Bayes Rules! [book review]

Posted in Books, Kids, Mountains, pictures, R, Running, Statistics, University life with tags , , , , , , , , , , , , , , , , , , , , , , , , , , , , , , , , on July 5, 2022 by xi'an

Bayes Rules! is a new introductory textbook on Applied Bayesian Model(l)ing, written by Alicia Johnson (Macalester College), Miles Ott (Johnson & Johnson), and Mine Dogucu (University of California Irvine). Textbook sent to me by CRC Press for review.

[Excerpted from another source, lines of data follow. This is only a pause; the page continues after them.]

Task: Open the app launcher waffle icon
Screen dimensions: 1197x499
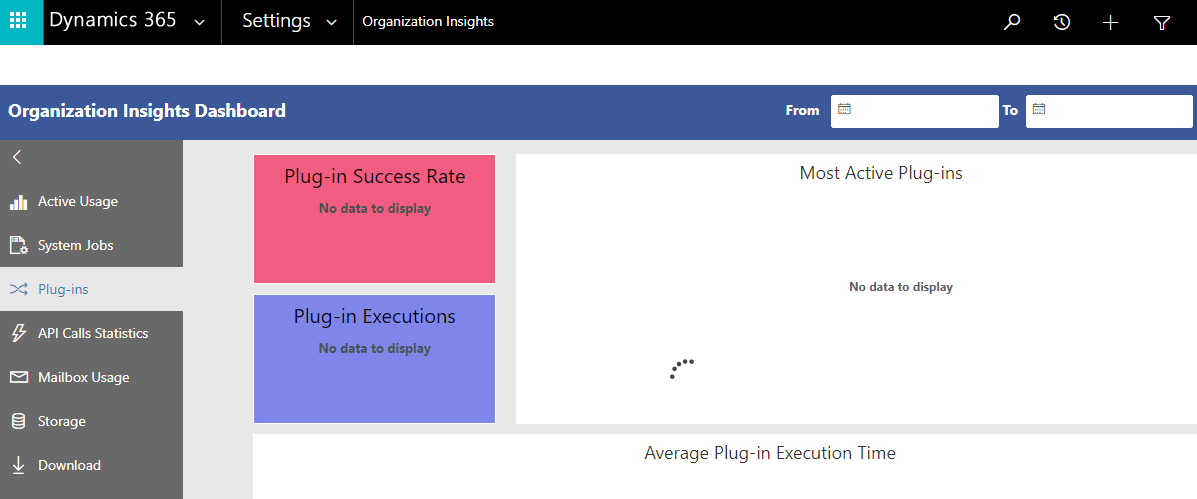Action: (x=21, y=22)
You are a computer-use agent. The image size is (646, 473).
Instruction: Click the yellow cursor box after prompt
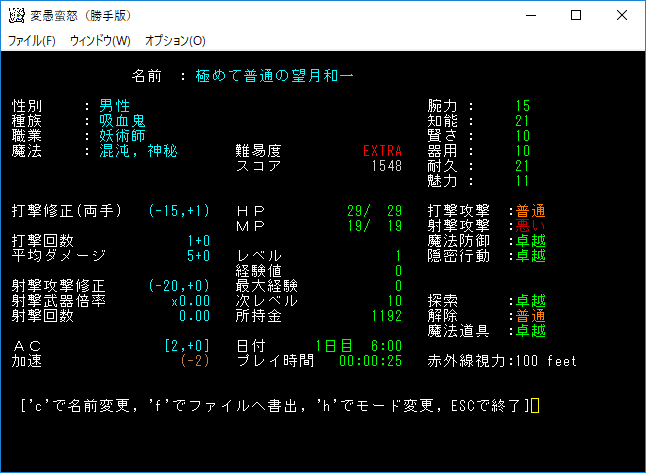coord(536,405)
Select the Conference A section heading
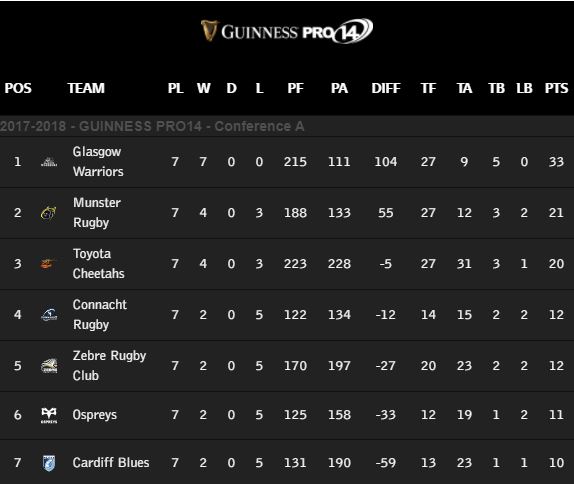 click(x=152, y=126)
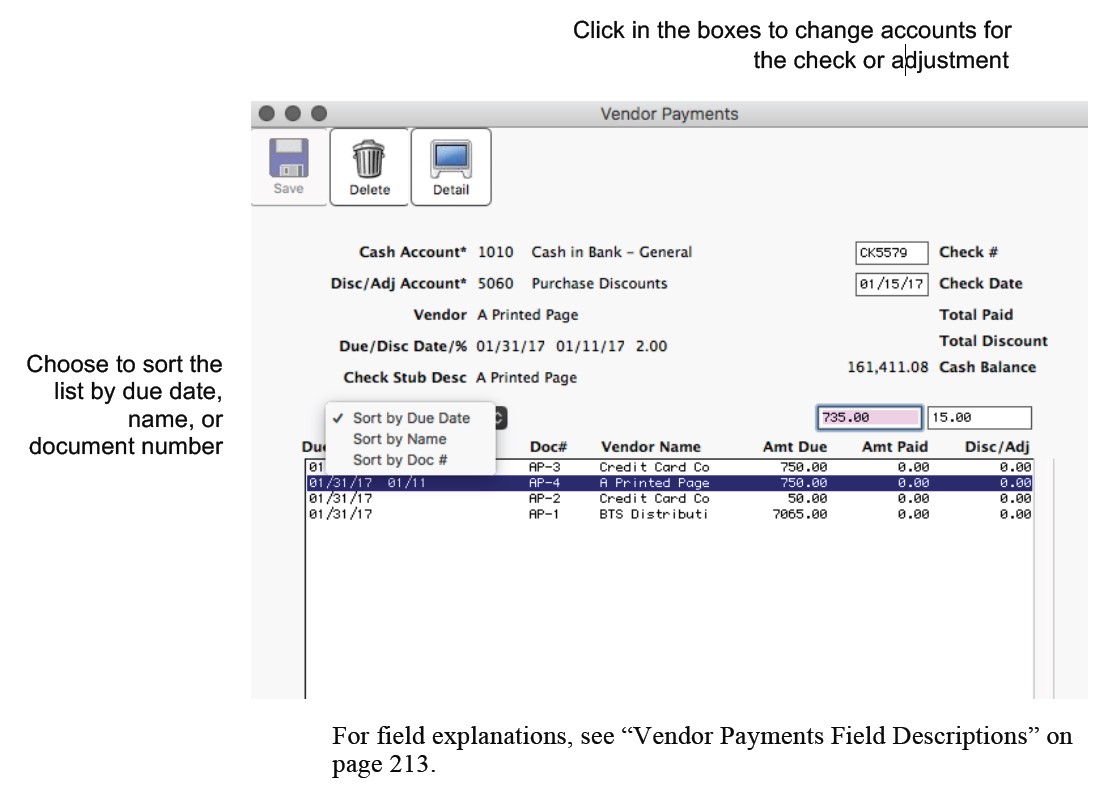Click the Delete trash can icon

point(369,160)
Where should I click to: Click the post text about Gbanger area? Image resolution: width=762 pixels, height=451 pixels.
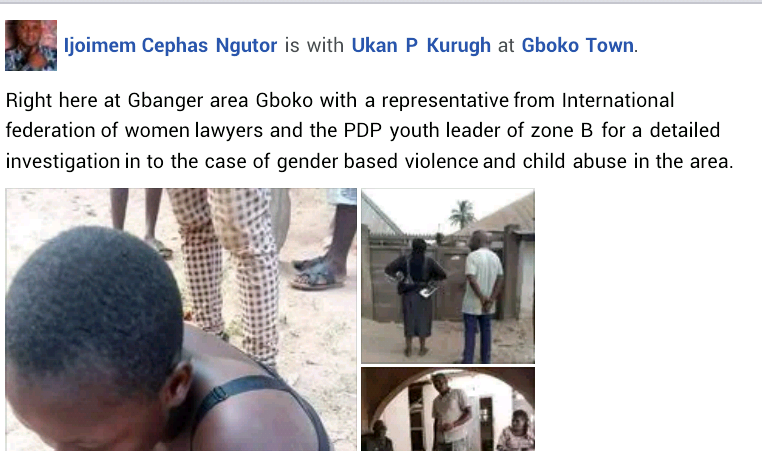pyautogui.click(x=369, y=130)
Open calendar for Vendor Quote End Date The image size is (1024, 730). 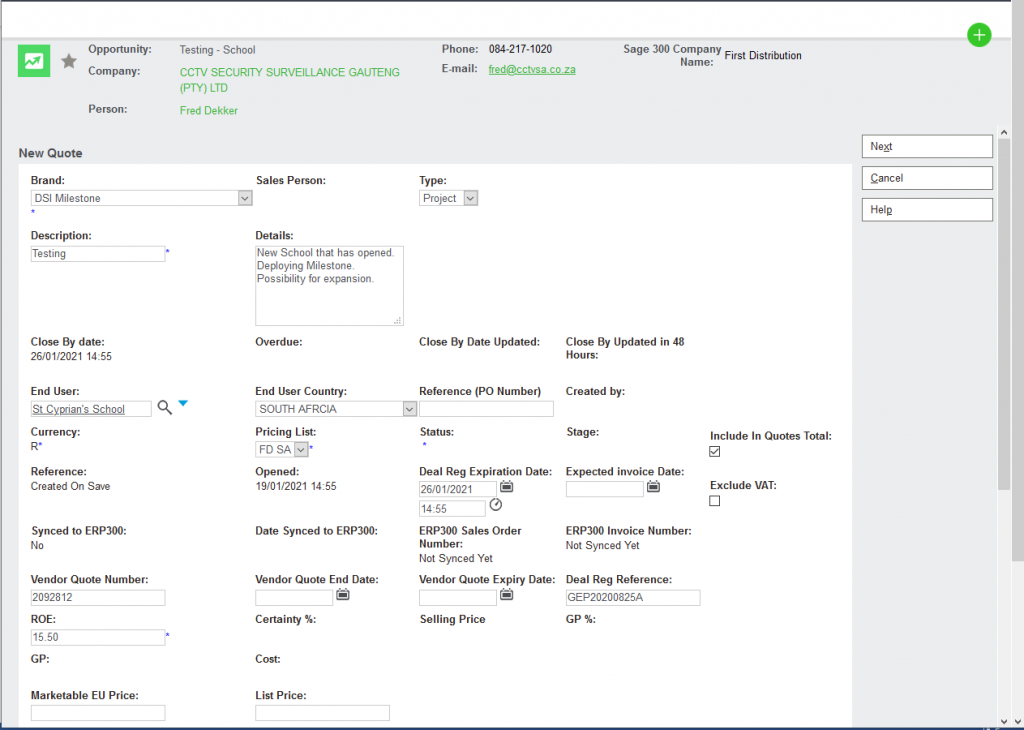[343, 595]
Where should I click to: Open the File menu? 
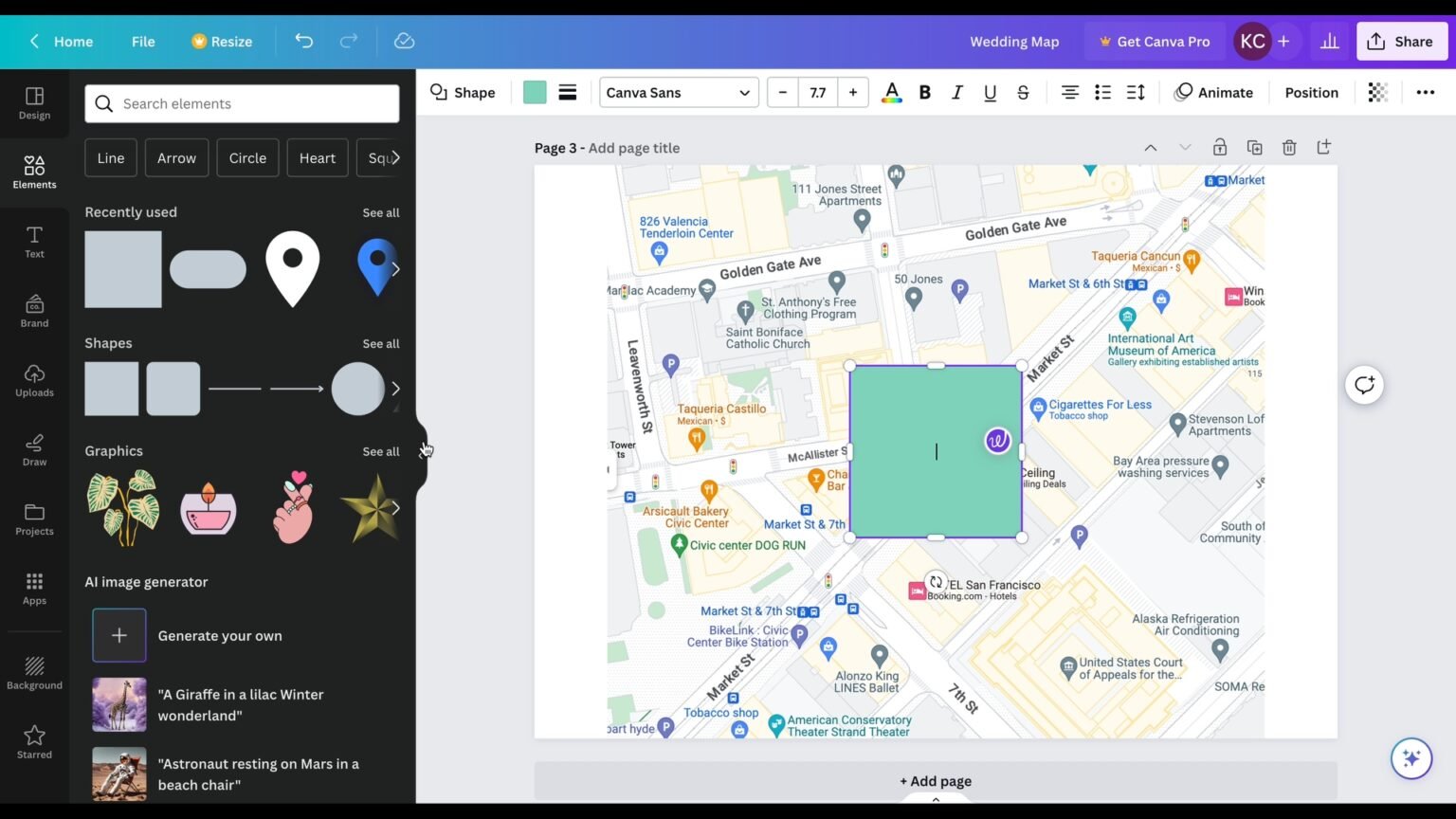click(143, 41)
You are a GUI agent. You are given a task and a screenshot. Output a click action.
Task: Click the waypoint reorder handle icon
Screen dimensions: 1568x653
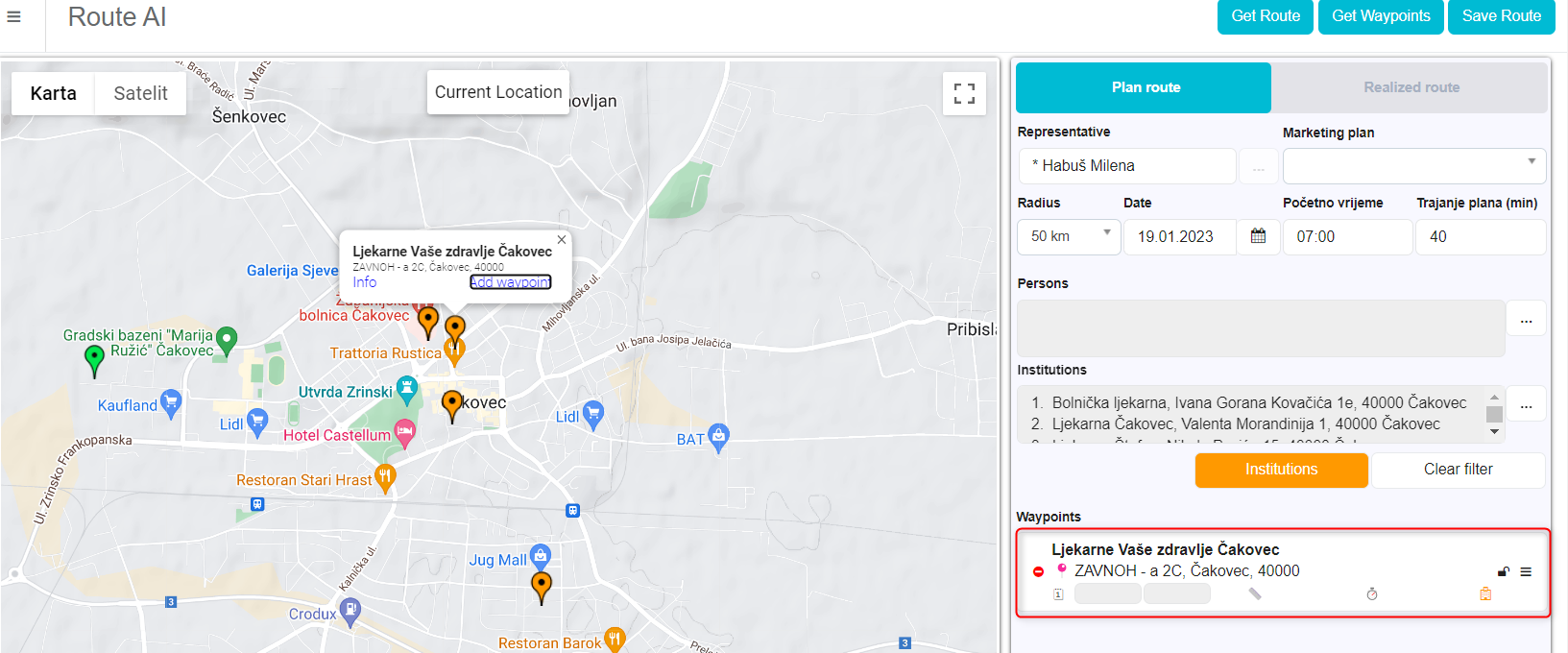coord(1526,572)
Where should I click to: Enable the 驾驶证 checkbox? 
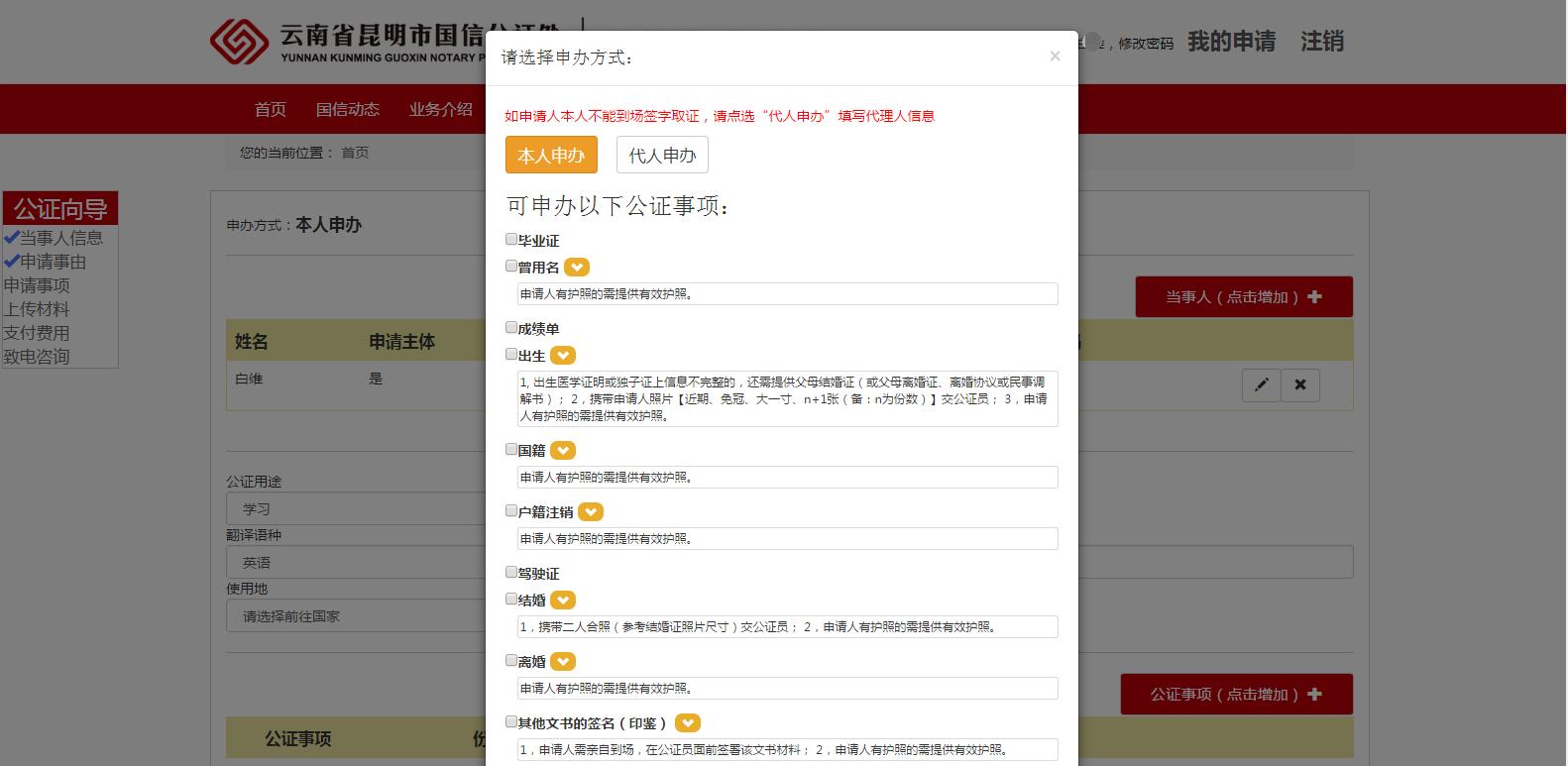pyautogui.click(x=511, y=572)
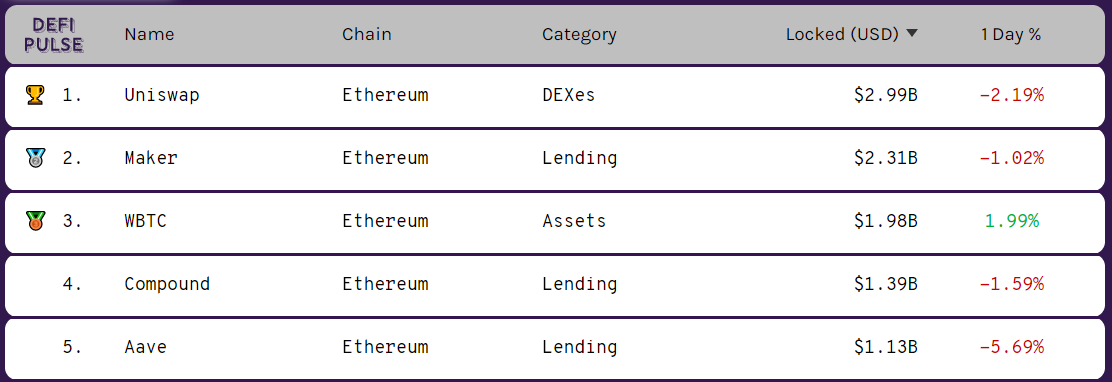Click the green 1.99% change for WBTC
Image resolution: width=1112 pixels, height=382 pixels.
tap(1011, 220)
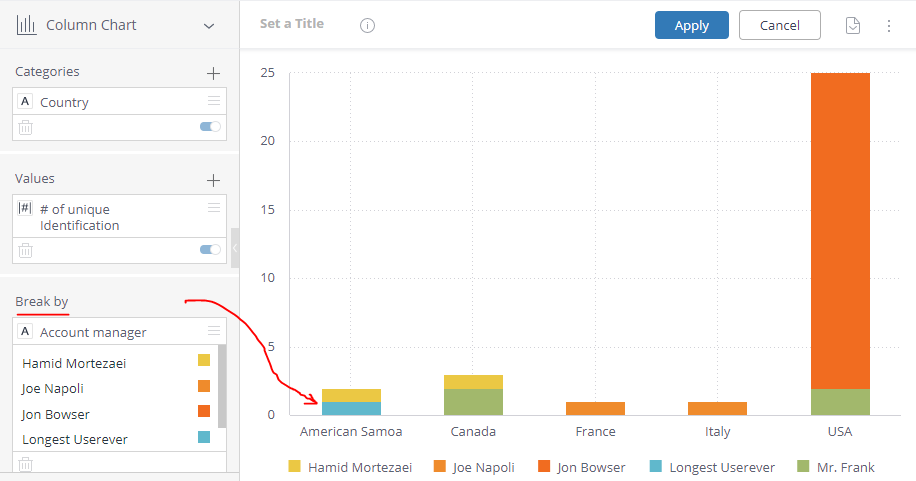Image resolution: width=916 pixels, height=481 pixels.
Task: Open the Account manager break-by field
Action: (119, 332)
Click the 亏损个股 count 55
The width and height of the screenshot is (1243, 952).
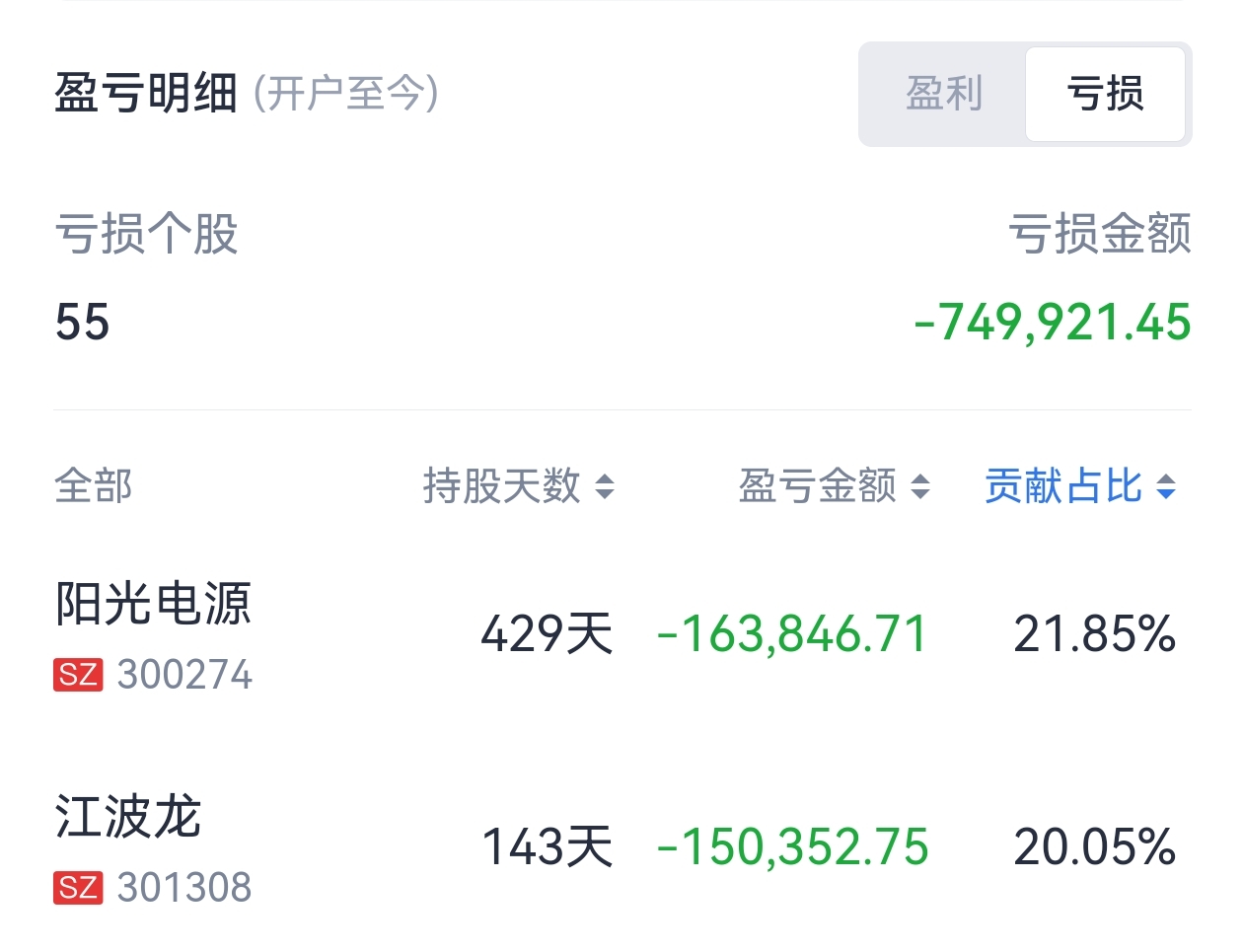tap(82, 323)
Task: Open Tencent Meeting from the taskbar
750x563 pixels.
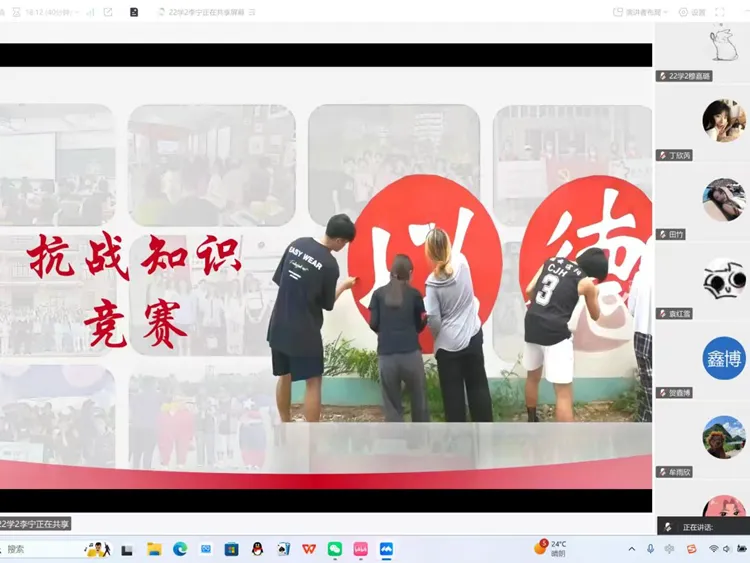Action: point(386,549)
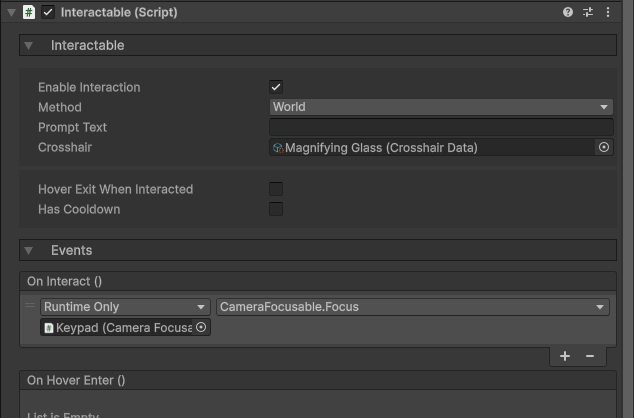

It is available (free) online as a website and has a github site, as well as a bayesrule R package. (Which reminds me that both our own book R packages, bayess and mcsm, have gone obsolete on CRAN! And that I should find time to figure out the issue for an upgrading…)

As far as I can tell [from abroad and from only teaching students with a math background], Bayes Rules! seems to be catering to early (US) undergraduate students with very little exposure to mathematical statistics or probability, as it introduces basic probability notions like pmf, joint distribution, and Bayes’ theorem (as well as Greek letters!) and shies away from integration or algebra (a covariance matrix occurs on page 437 with a lot . For instance, the Normal-Normal conjugacy derivation is considered a “mouthful” (page 113). The exposition is somewhat stretched along the 500⁺ pages as a result, imho, which is presumably a feature shared with most textbooks at this level, and, accordingly, the exercises and quizzes are more about intuition and reproducing the contents of the chapter than technical. In fact, I did not spot there a mention of sufficiency, consistency, posterior concentration (almost made on page 113), improper priors, ergodicity, irreducibility, &tc., while other notions are not precisely defined, like ESS, weakly informative (page 234) or vague priors (page 77), prior information—which makes the negative answer to the quiz “All priors are informative”  (page 90) rather confusing—, R-hat, density plot, scaled likelihood, and more.

As an alternative to “technical derivations” Bayes Rules! centres on intuition and simulation (yay!) via its bayesrule R package. Itself relying on rstan. Learning from example (as R code is always provided), the book proceeds through conjugate priors, MCMC (Metropolis-Hasting) methods, regression models, and hierarchical regression models. Quite impressive given the limited prerequisites set by the authors. (I appreciated the representations of the prior-likelihood-posterior, especially in the sequential case.)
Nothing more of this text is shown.